You have to let good cheese sit out until it reaches room temperature, and it's hard to eat more than an ounce at a sitting. But it will convince you that life is good.

What brings this up is The New York Times wanting me to get mad at the Department of Agriculture over its pushing of American cheese onto Americans.

Cheese is a major source of saturated fat, they note. Saturated fat is a cause of obesity. Your government is encouraging obesity with your tax dollars.

I guess so. But if your producers are mostly making pizza cheese, you sell pizza cheese.

The real problem here is that about the only thing America makes these days is pizza cheese. Most of our cheese is mass produced and very ordinary. It's cheap, but it takes a lot of pizza cheese to keep producers in profit.

We all love to dump on the French, but they at least have learned how to maximize their profit on food. One way is to make really good cheese.

Take Roquefort. There are strict rules for real Roquefort. It must come from a specific area, from specific animals, be made and stored in a specific way. It's worth the 43 Euros a kilogram (that's $24/pound, or $6 for a quarter-pound hunk) they're asking.

France is filled with places like Roquefort, and high quality foods made under strict controls that carry a premium price. The concept is called terroir, derived from the French word for land, and it helps keep France one of the largest food exporters in the world.

We like to complain that the French farmers, and their products, are subsidized. But as the example which began this piece illustrates, we do the same thing.

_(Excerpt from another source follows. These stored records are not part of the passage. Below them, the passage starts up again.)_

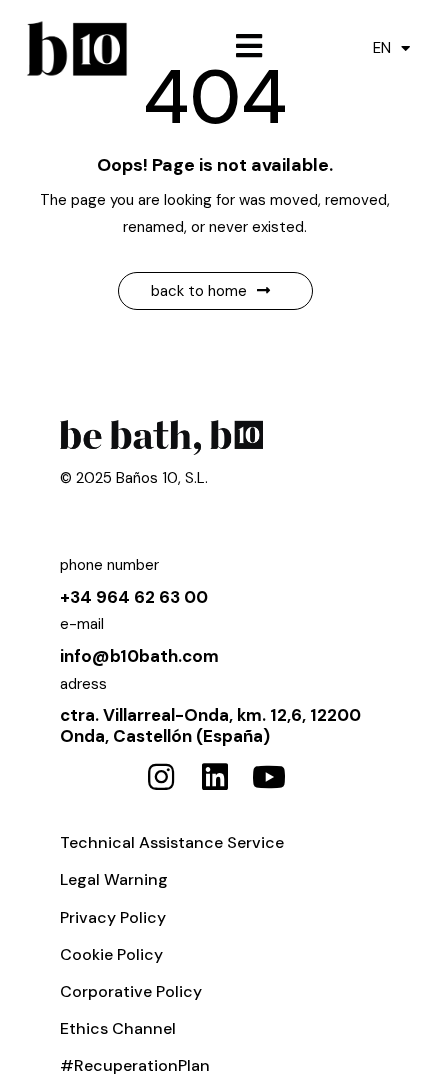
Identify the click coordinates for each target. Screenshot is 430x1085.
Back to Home (199, 291)
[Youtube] (269, 777)
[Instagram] (161, 777)
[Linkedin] (215, 777)
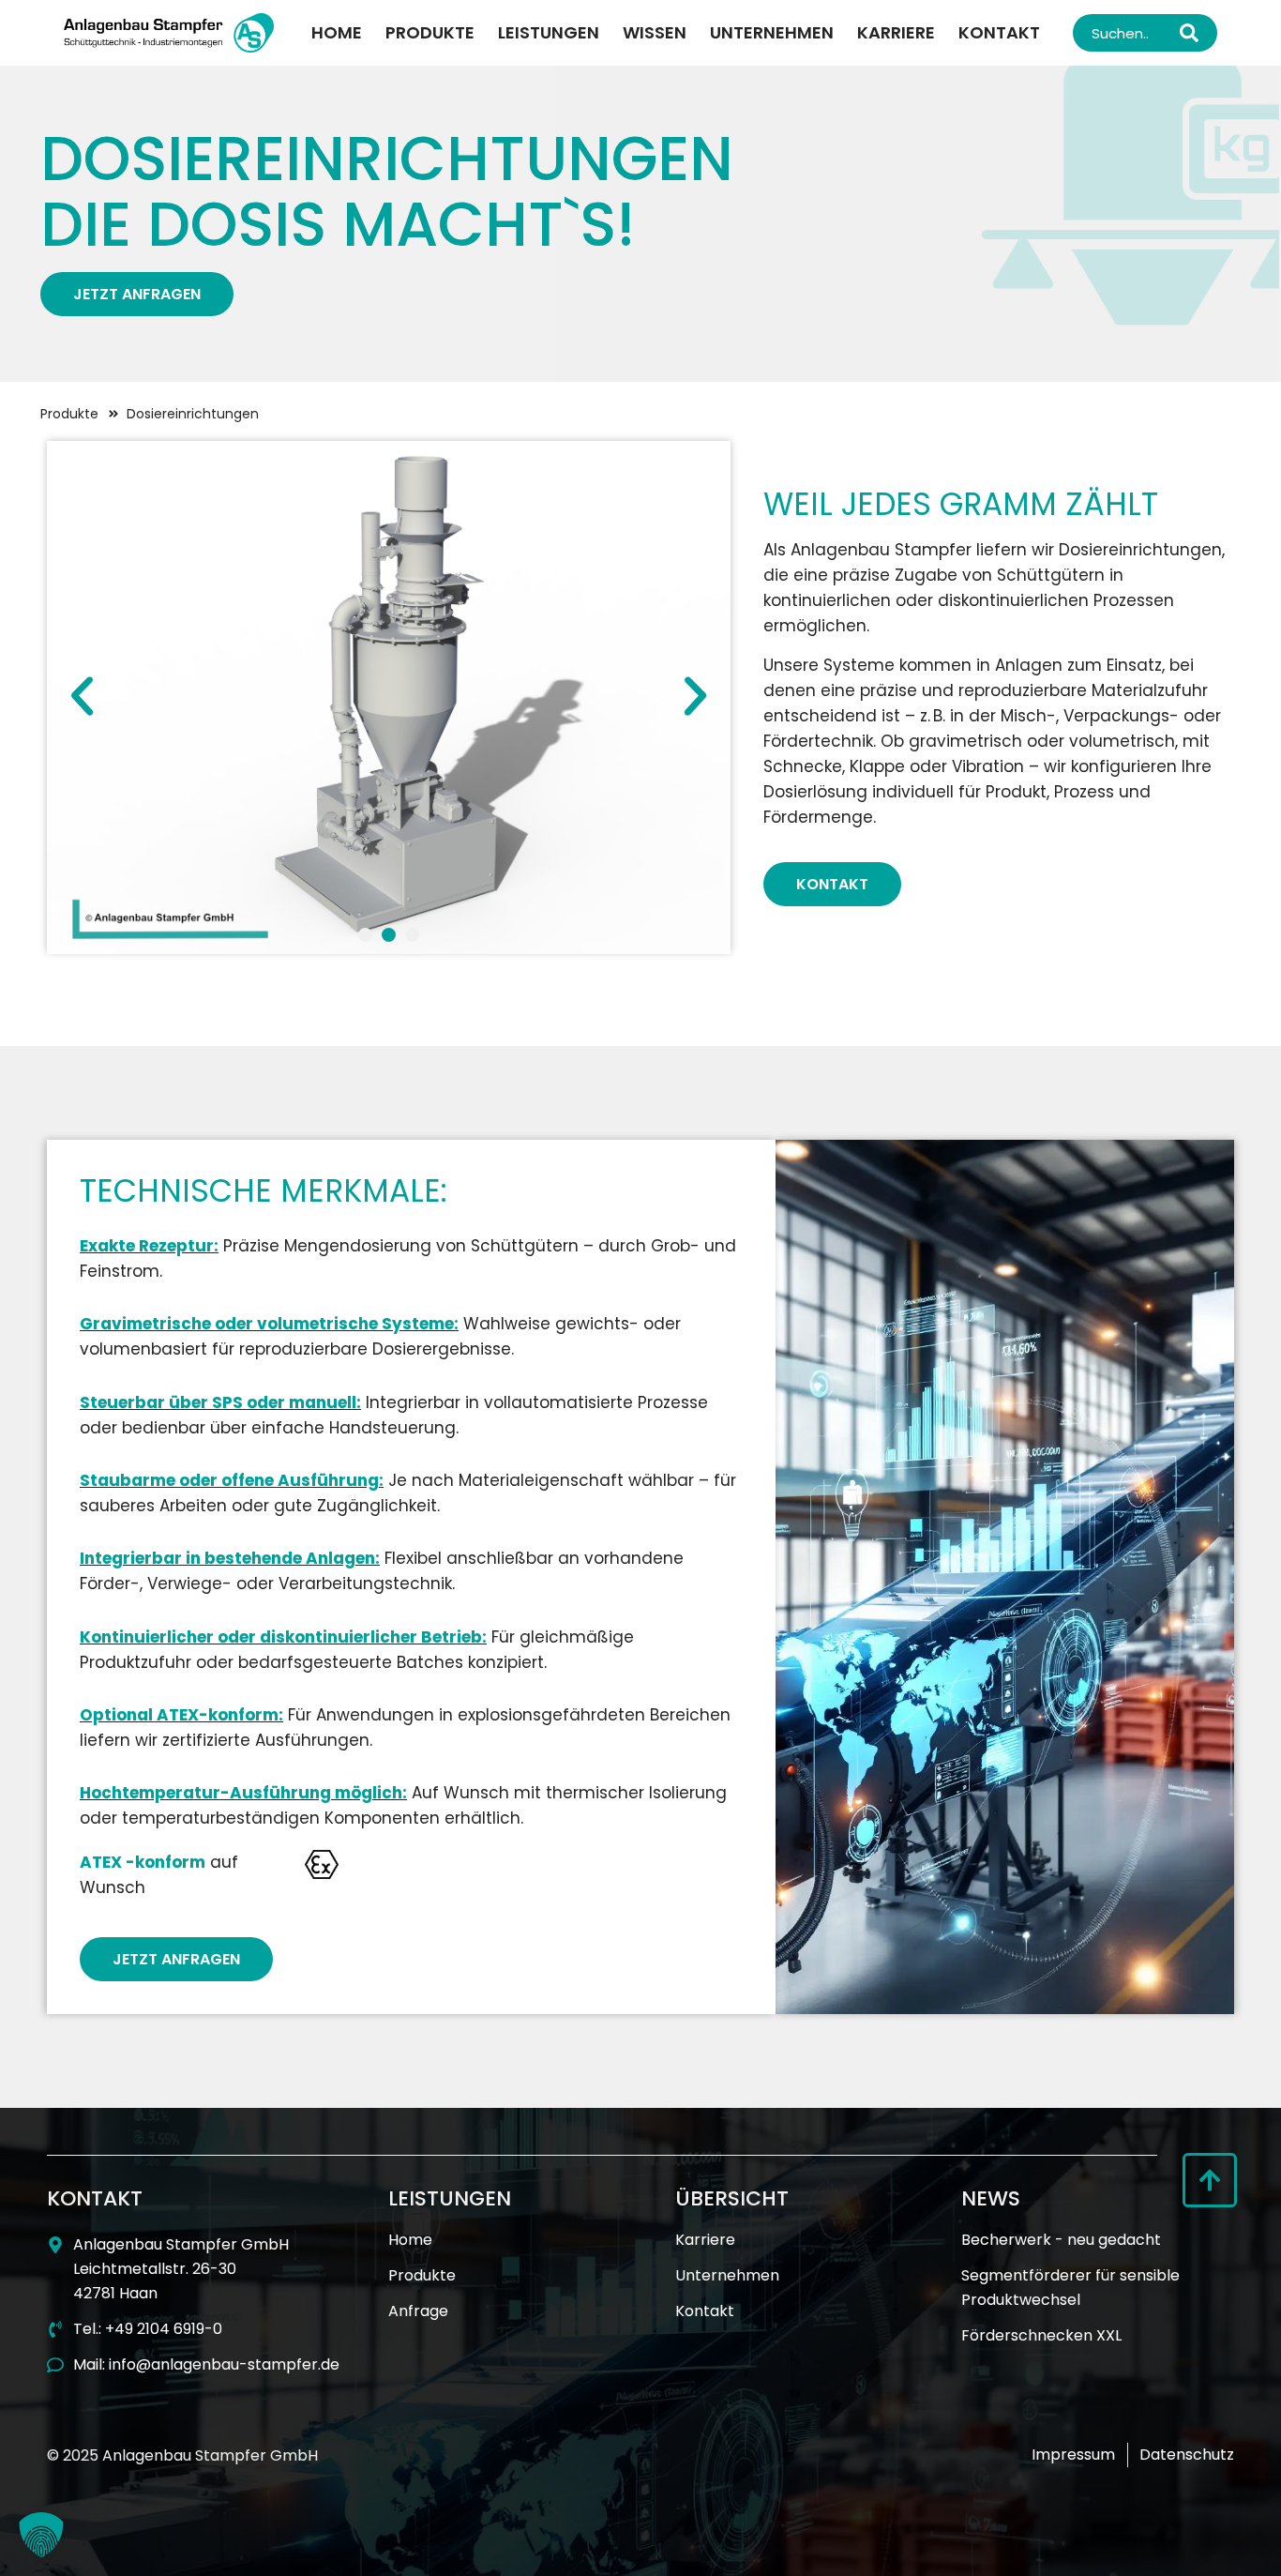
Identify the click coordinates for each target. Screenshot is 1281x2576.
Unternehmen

The difference is that our subsidies go to mass quantities while theirs go to good stuff.

Yet we make good stuff, too. Some American producers have learned how to get premium prices.

California wine makers, for instance, use the word meritage to denote blended wines similar to the French Bordeaux which are worth a high price. (Fools pronounce it mer-i-TAGE, like it's French. The correct pronounciation is mer-it-edge, the American way.)

We even have some equivalents of the French appellation controllee. A real Vidalia onion comes only from a certain part of south Georgia, grown in specific soil under specific conditions. And look, their Web site features a pizza recipe.

It's true that class food costs more than mass food, but it's worth more too. It takes a lot of time and effort to make a really good artisanal cheese. But there are people, even in south Georgia, who are taking that time and doing it right.

This does relate directly to health. I only had a little of that cheese last night. I ate it over an hour and was deeply satisfied. Yeah, I'm a foodie.

But what if Americans demanded the good stuff, what if the Department of Agriculture encouraged us to buy it? What if the DoA also had more programs to help farmers and artisans make only good stuff?

If our government put more of its money into a war for terroir, producers would make more money, Americans would eat better food, and we might even lose weight.